• **Record excerpts**

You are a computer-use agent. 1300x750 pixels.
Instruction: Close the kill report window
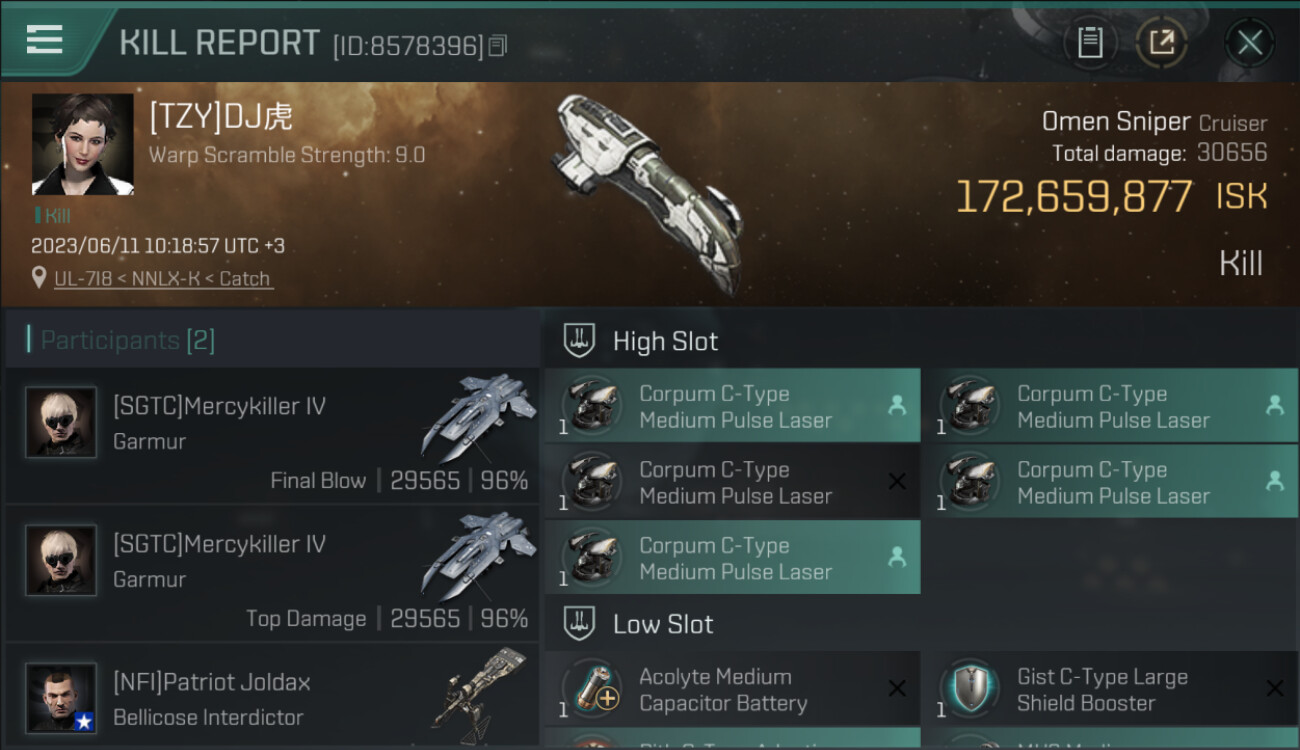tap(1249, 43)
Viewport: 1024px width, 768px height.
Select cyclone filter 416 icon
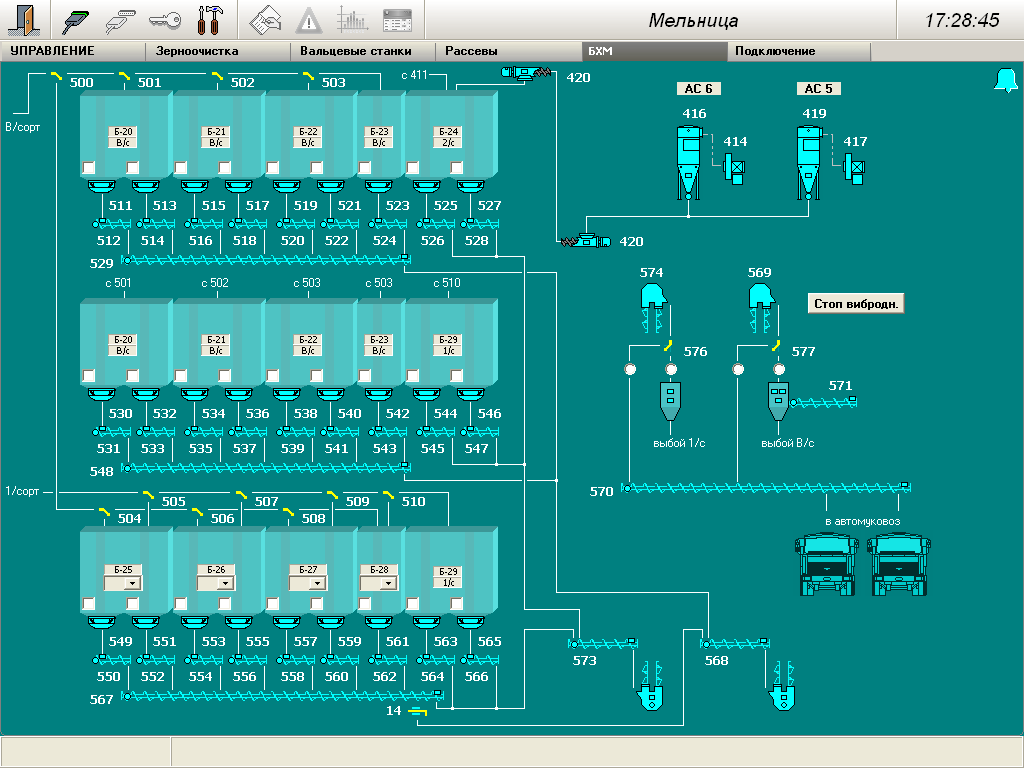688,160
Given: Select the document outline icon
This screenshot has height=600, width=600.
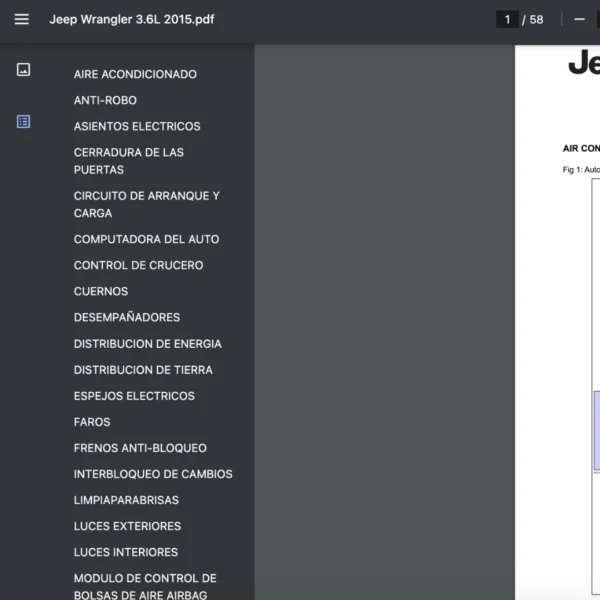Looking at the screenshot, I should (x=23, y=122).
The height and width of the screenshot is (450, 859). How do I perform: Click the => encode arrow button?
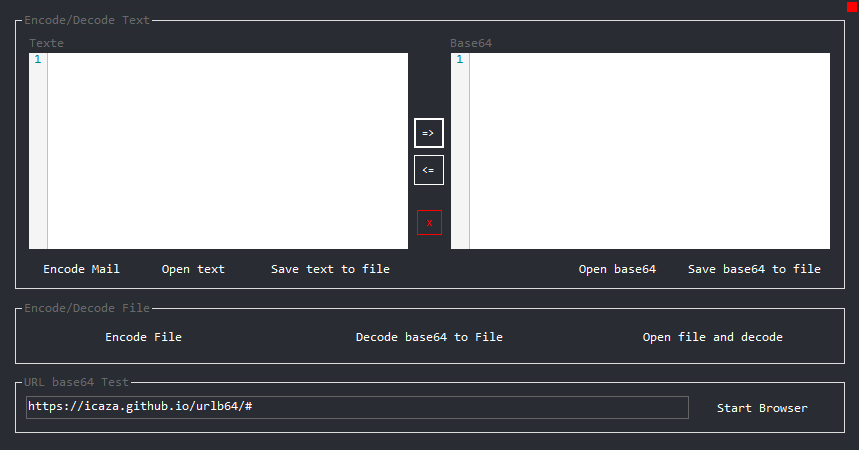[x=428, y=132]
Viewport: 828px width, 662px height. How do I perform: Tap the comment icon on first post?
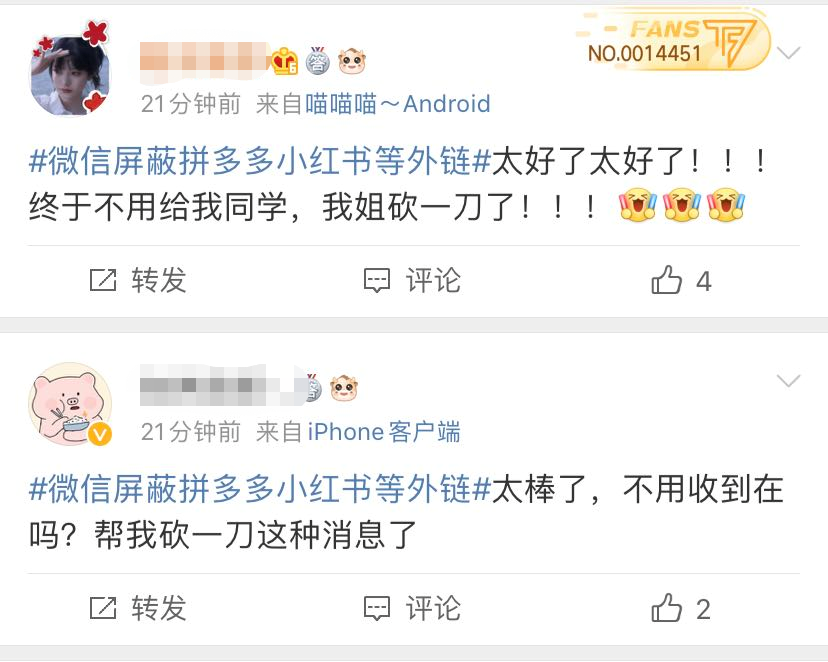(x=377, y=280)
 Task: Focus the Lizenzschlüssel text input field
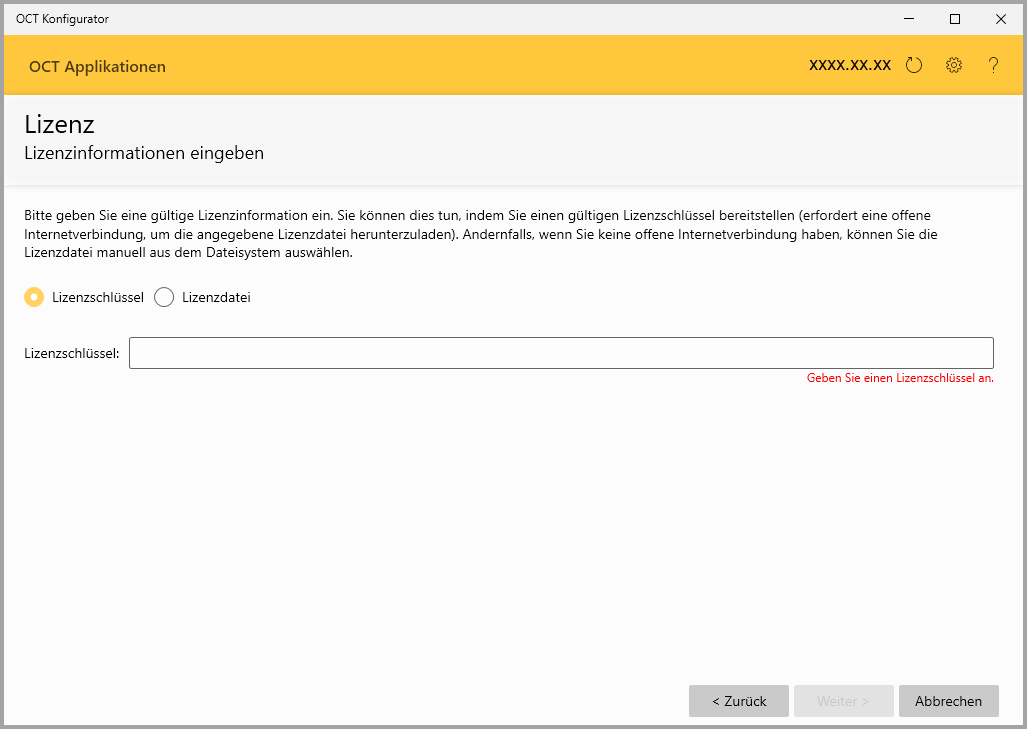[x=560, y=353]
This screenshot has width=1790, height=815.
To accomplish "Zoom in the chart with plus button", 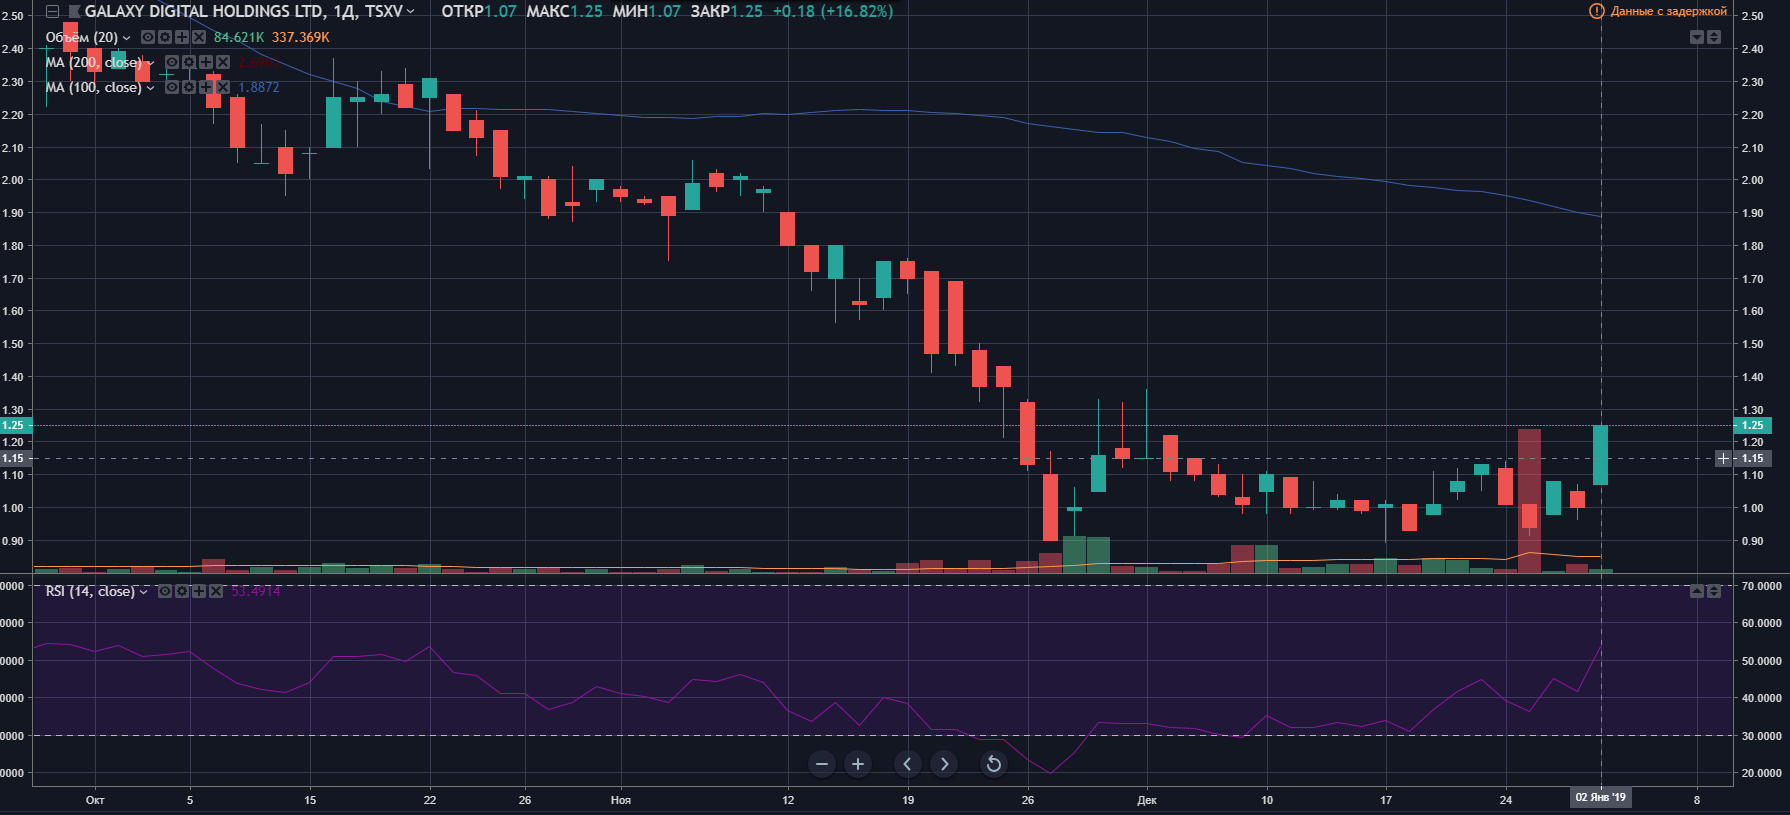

• **Exercise details**
Go through the listing above and write it out again exactly, dropping the pictures.

• **Result for this exercise**
You are a computer-use agent. 1300x750 pixels.
Instruction: Close the kill report window
tap(1249, 43)
Viewport: 1024px width, 768px height.
Select cyclone filter 416 icon
688,160
Given: Select the document outline icon
This screenshot has height=600, width=600.
Looking at the screenshot, I should (x=23, y=122).
The height and width of the screenshot is (450, 859). How do I perform: Click the => encode arrow button?
[x=428, y=132]
Viewport: 828px width, 662px height. How do I perform: Tap the comment icon on first post?
(x=377, y=280)
 Task: Focus the Lizenzschlüssel text input field
[x=560, y=353]
This screenshot has width=1790, height=815.
To accomplish "Zoom in the chart with plus button", 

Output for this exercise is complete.